Stored items
******************************
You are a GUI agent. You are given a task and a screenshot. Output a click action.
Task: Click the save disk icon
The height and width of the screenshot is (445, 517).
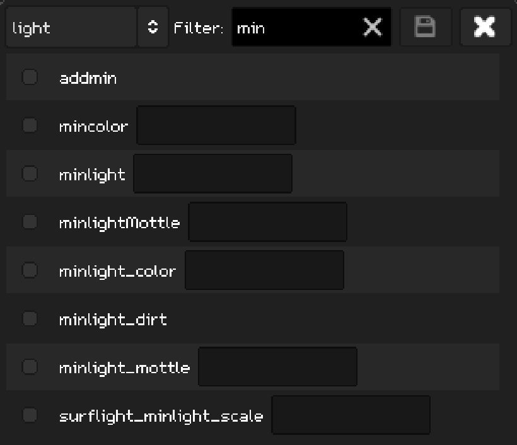(426, 27)
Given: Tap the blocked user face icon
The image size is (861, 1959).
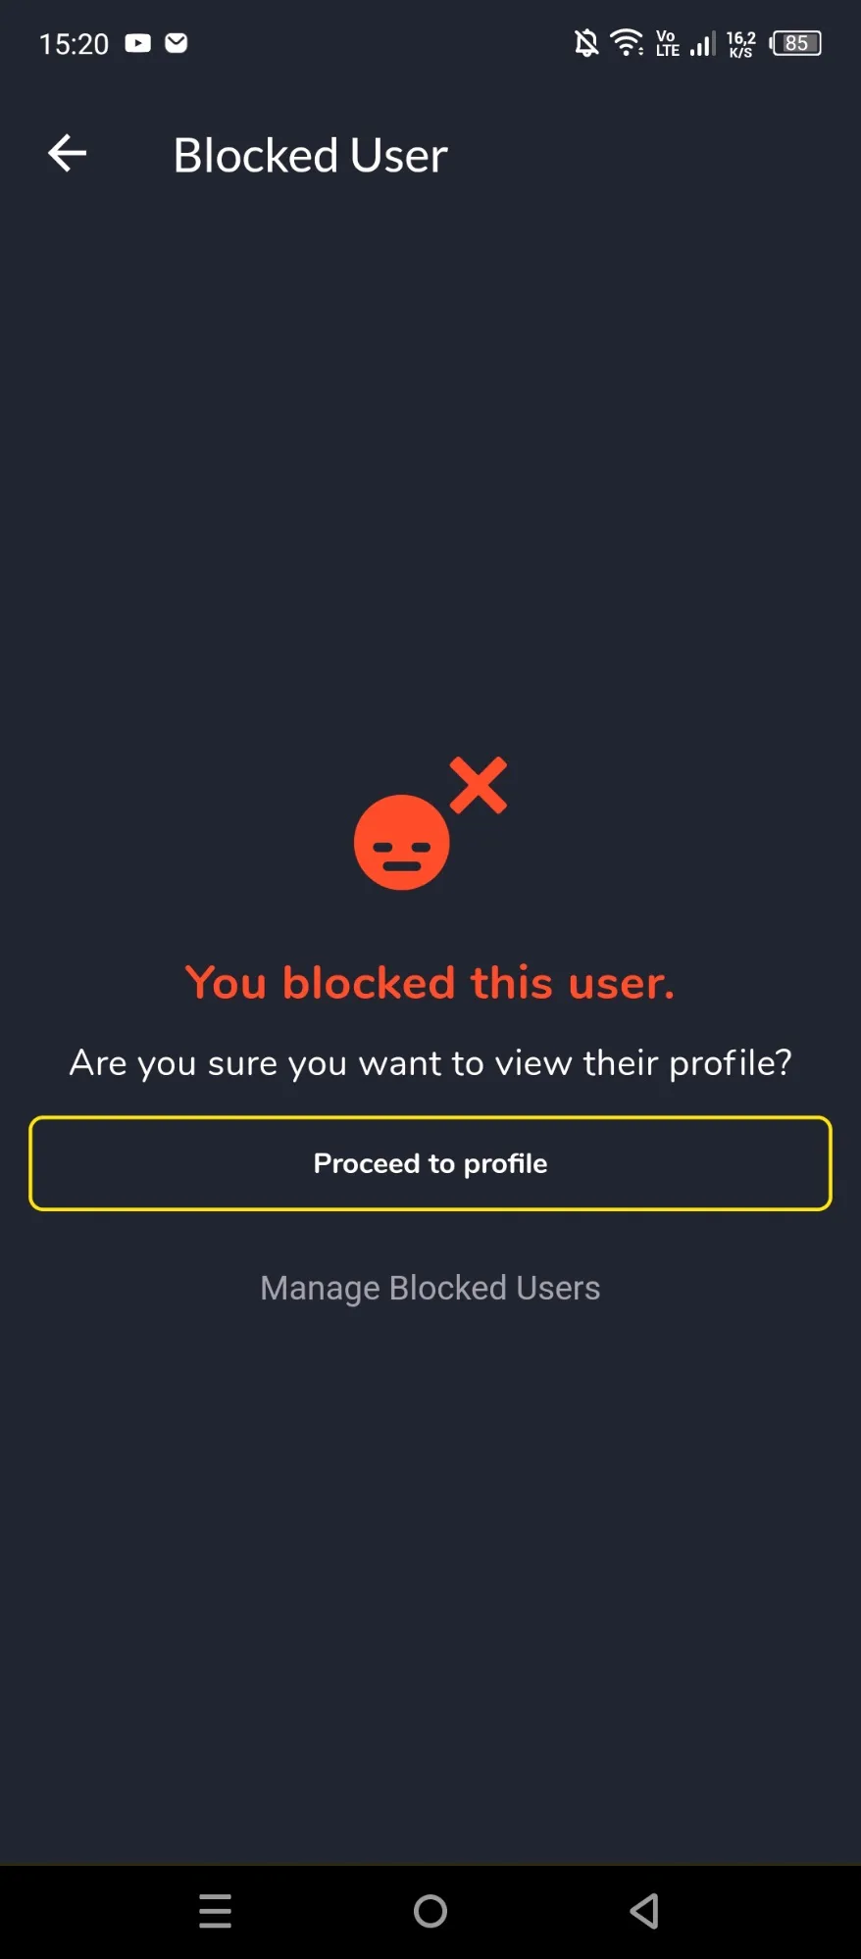Looking at the screenshot, I should [402, 842].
******************************
## [Problem to solve]
Look for the string "icon" in the records, and copy every line where it is found.

## [Response]
Task: Click the save disk icon
Given: Tap the blocked user face icon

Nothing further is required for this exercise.